Intisari-Online.com – Tantangan saya sudah banyak, dan rasa sakit saya sangat ekstrem. Ini adalah kisah yang ditulis oleh Rister Ratemo, penduduk asli Kenya, yang kini tinggal di New Jersey.
Setelah lahir di sebuah desa yang indah yang dikenal sebagai Manga di pedesaan Kenya, saya adalah seorang siswa yang cerdas di sekolah.
Saya adalah anak kedua yang lahir di keluarga beranggotakan enam orang. Orang tua saya adalah guru sekolah dasar.
(Baca juga: Kisah Seorang Wanita Mengatasi Segalanya dari Kebutaan Hingga Menjadi Ibu Tunggal)
Pada usia 13 tahun, saya didiagnosis dengan keratoconus, kondisi mata yang langka yang mempengaruhi kornea mata dan berpotensi menyebabkan kebutaan.
Kami mengunjungi banyak rumah sakit dan akhirnya disarankan untuk pergi ke India untuk transplantasi kornea. Sayangnya, kami tidak mampu melakukannya.
Orangtua saya terlalu takut.
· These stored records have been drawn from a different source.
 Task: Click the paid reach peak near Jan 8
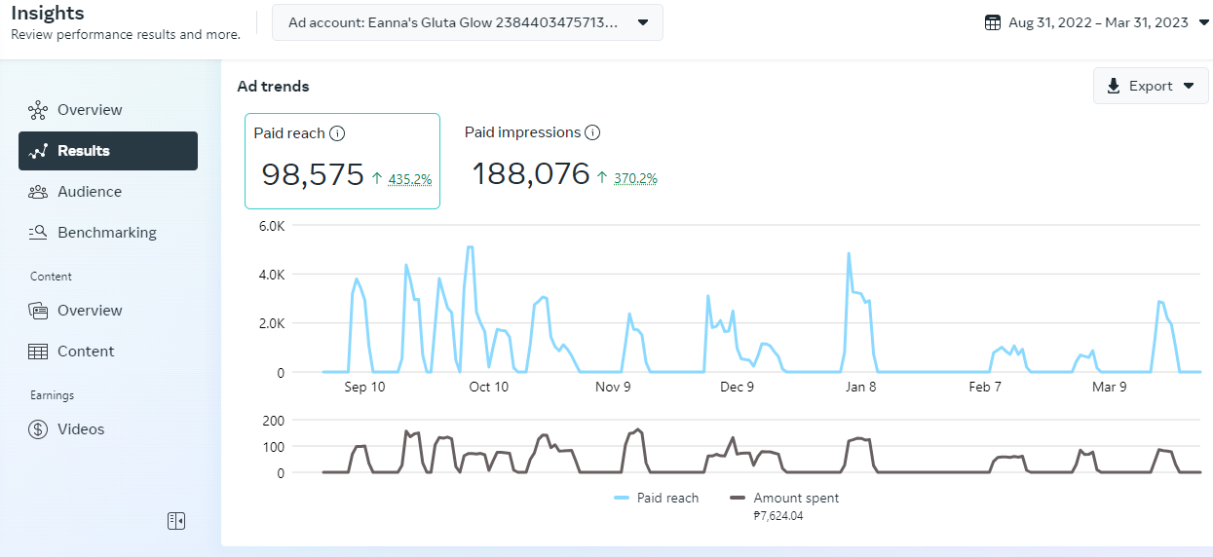click(x=849, y=254)
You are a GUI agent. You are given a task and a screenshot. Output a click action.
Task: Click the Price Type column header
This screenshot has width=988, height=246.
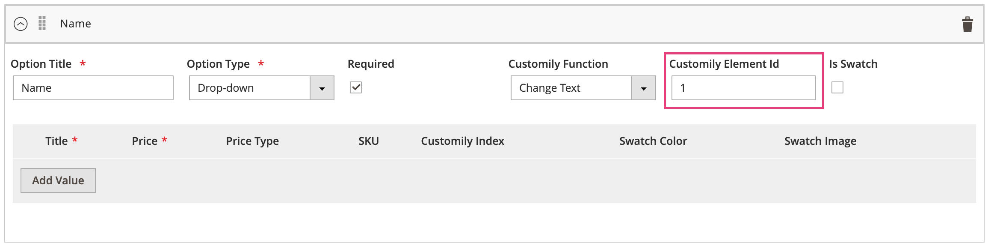pyautogui.click(x=252, y=141)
Mereka tidak dapat mengerti bagaimana anak mereka yang sehat bisa melakukan transplantasi kornea yang harus disumbangkan dari jiwa yang telah meninggal.
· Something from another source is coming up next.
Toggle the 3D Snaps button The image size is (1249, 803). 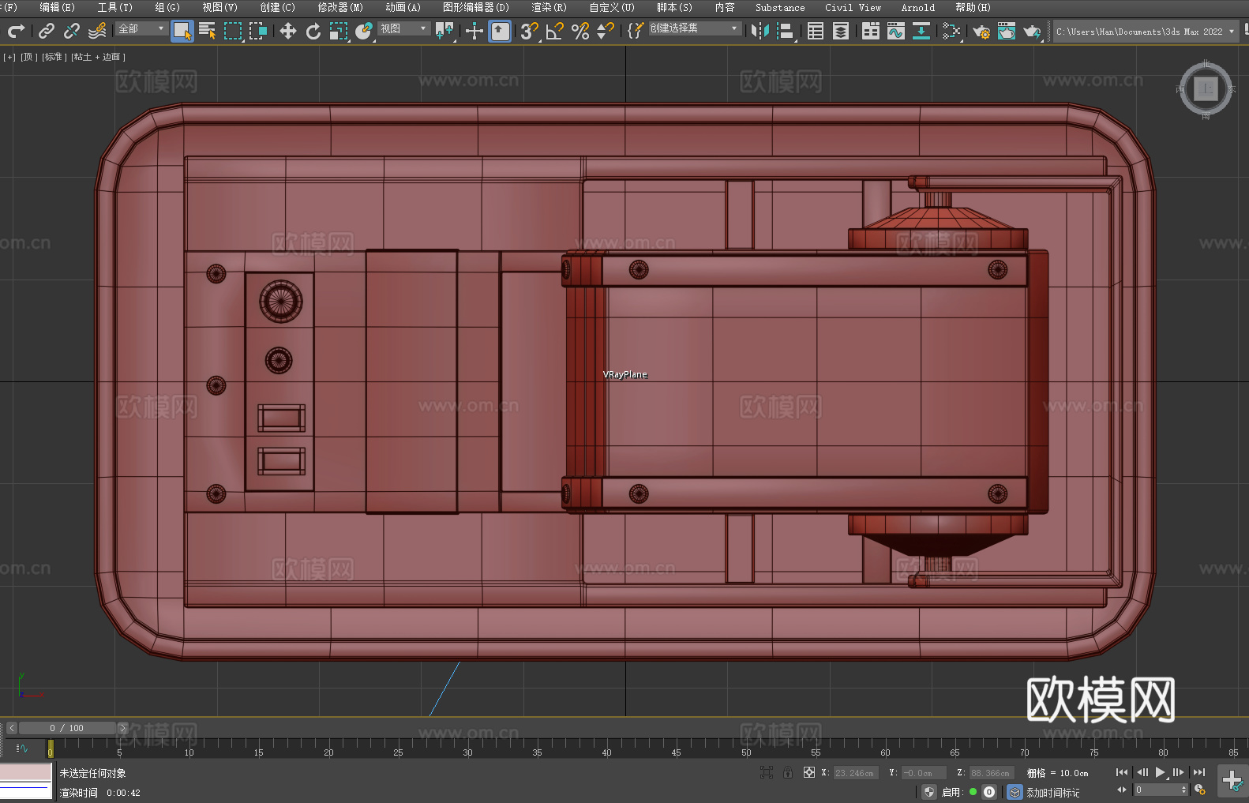coord(529,31)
Saya bekerja sangat keras di sekolah, tapi mataku sakit siang dan malam, sedemikian rupa sehingga sulit bahkan untuk membaca dan tidur.
Saya tidak punya pilihan; saya harus bekerja keras di sekolah. Saya menulis di selembar kertas bahwa saya harus bekerja keras dan mendapat pekerjaan bagus sehingga saya mampu membayar operasi saya. Itu adalah pengingat yang tetap.
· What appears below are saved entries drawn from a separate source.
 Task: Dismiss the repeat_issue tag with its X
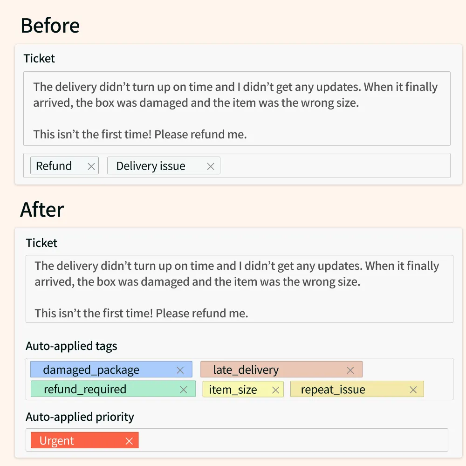click(413, 390)
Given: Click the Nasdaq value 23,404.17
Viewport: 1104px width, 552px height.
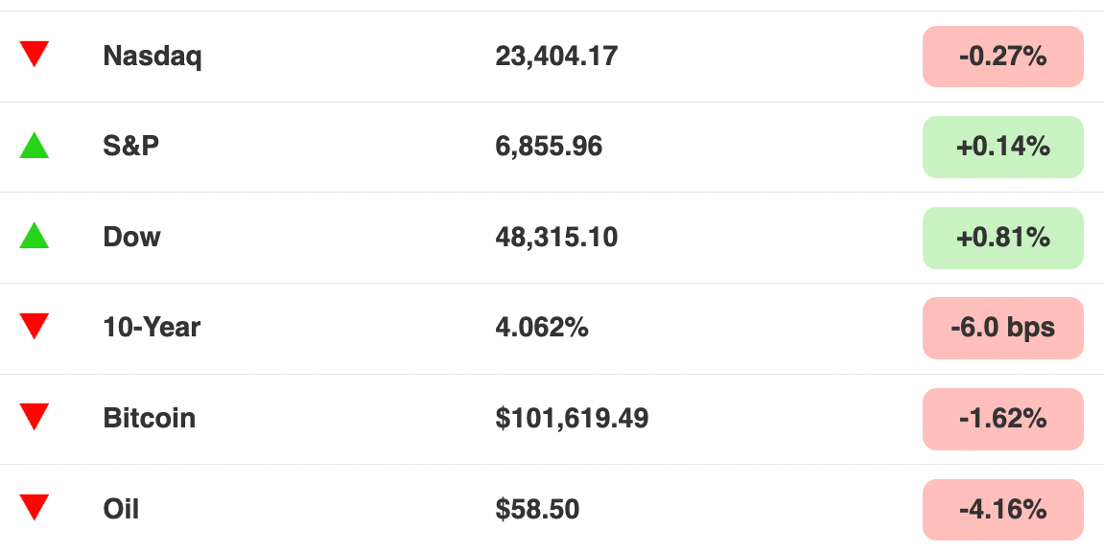Looking at the screenshot, I should [556, 57].
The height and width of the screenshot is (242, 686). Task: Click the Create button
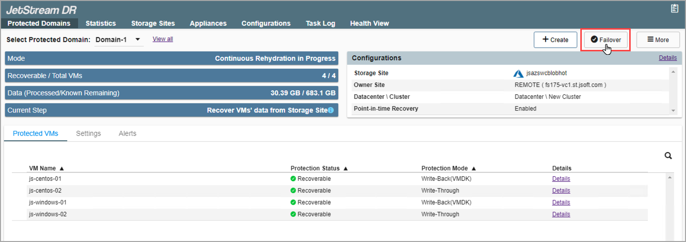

Saya berhasil masuk sekolah gadis terbaik di Kenya. Dan kemudian, saya pergi ke universitas terbaik di Afrika Timur dan Tengah.
Saat saya kuliah, saya mempunyai anak pertama. Saat itu saya berusia 23 tahun. Kini, saya harus mengatasi masalah mata, studi, anak saya, dan patah hati. Pacar saya meninggalkan saya.
Tapi hidup terus berlanjut. Saya kemudian mendapat pekerjaan di bank. Saya bertemu suami saya di tempat kerja.